(Stored items)
╔══
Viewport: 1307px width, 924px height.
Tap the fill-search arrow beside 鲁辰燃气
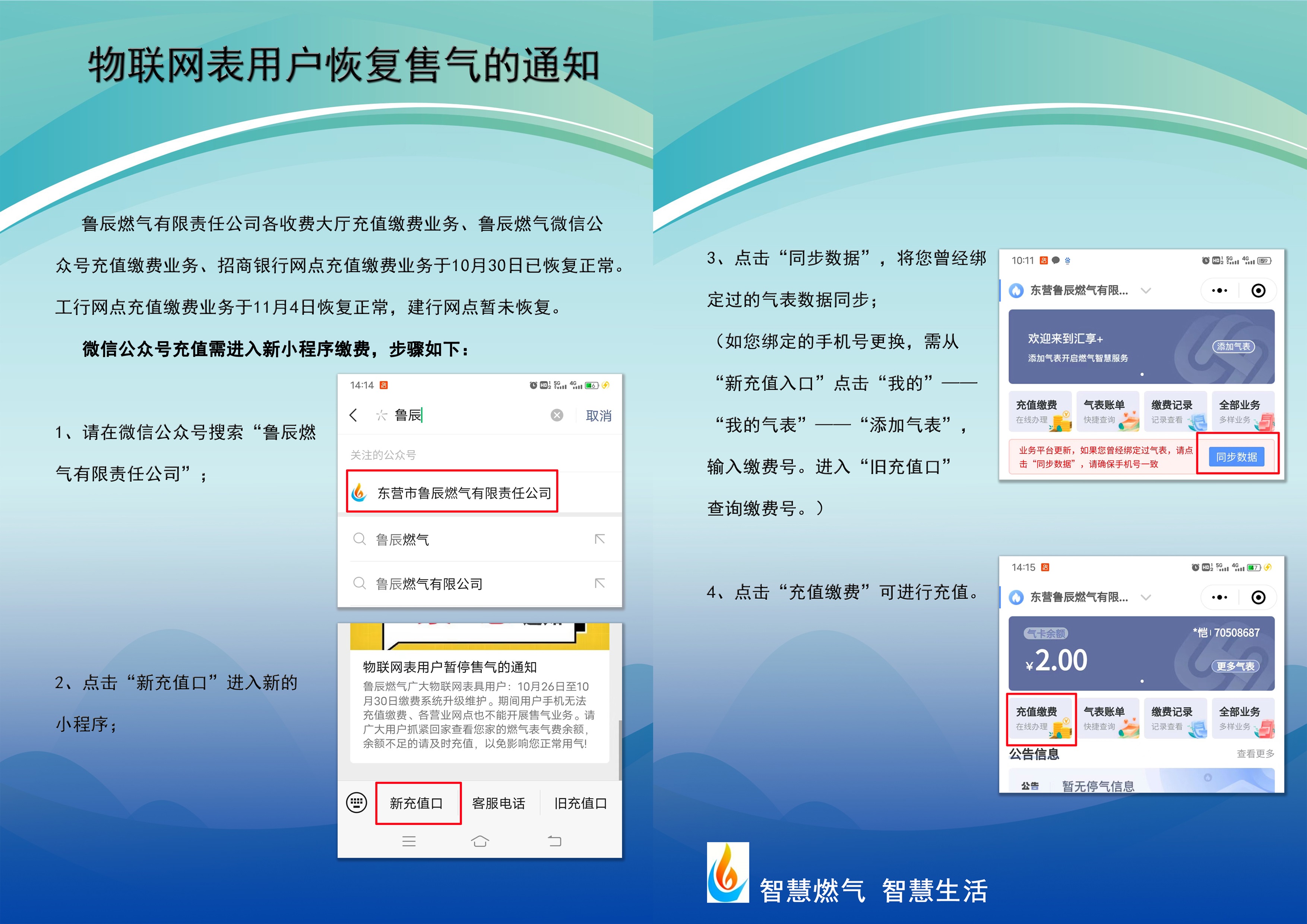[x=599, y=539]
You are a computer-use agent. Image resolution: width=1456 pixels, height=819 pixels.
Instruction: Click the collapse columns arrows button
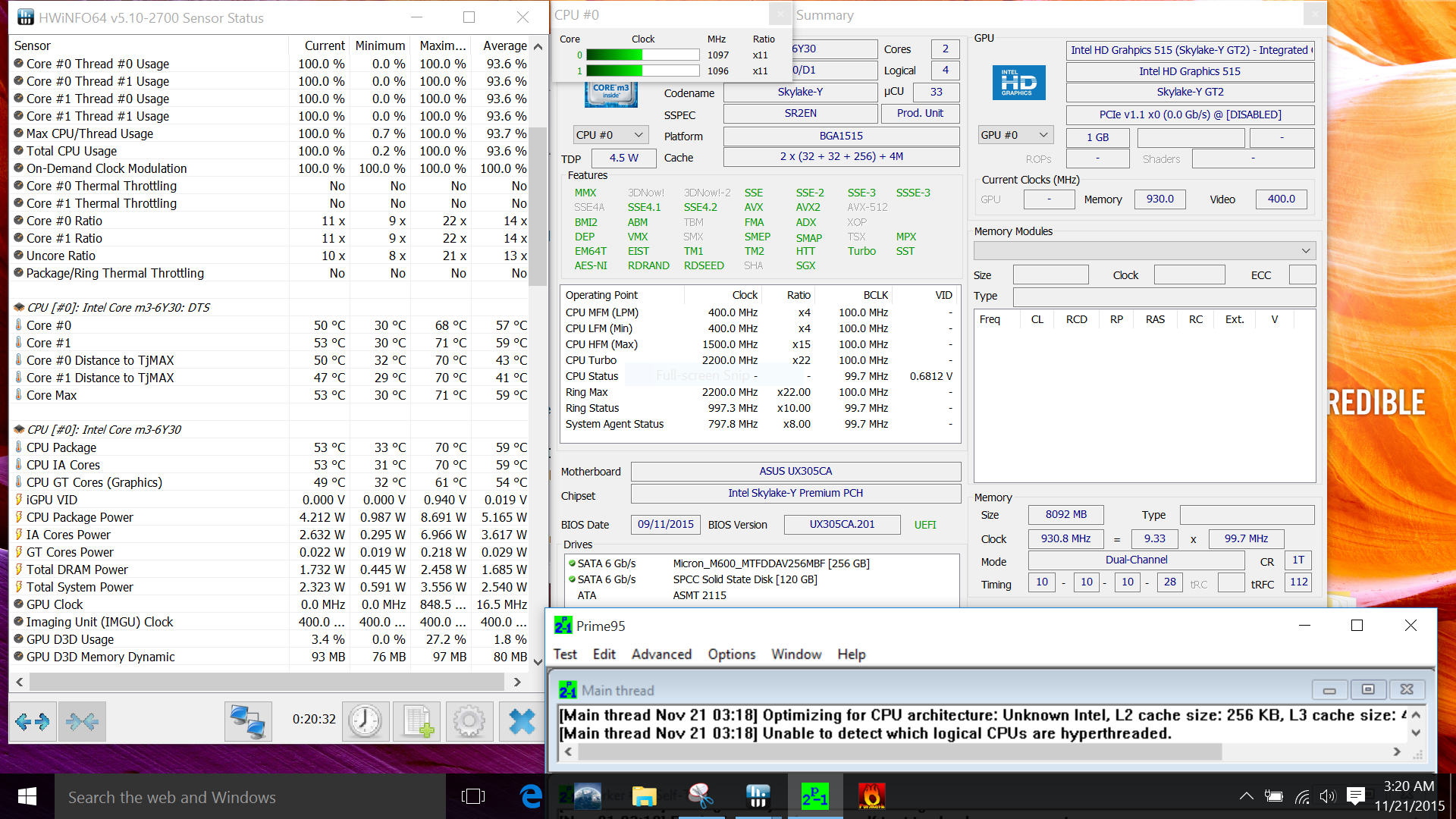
╚══
== Exercise requirements ==
Each line above that has the word "width" must be copied.

== Reply to the task ==
Viewport: 1307px width, 924px height.
You are a computer-use agent. Image resolution: width=1456 pixels, height=819 pixels.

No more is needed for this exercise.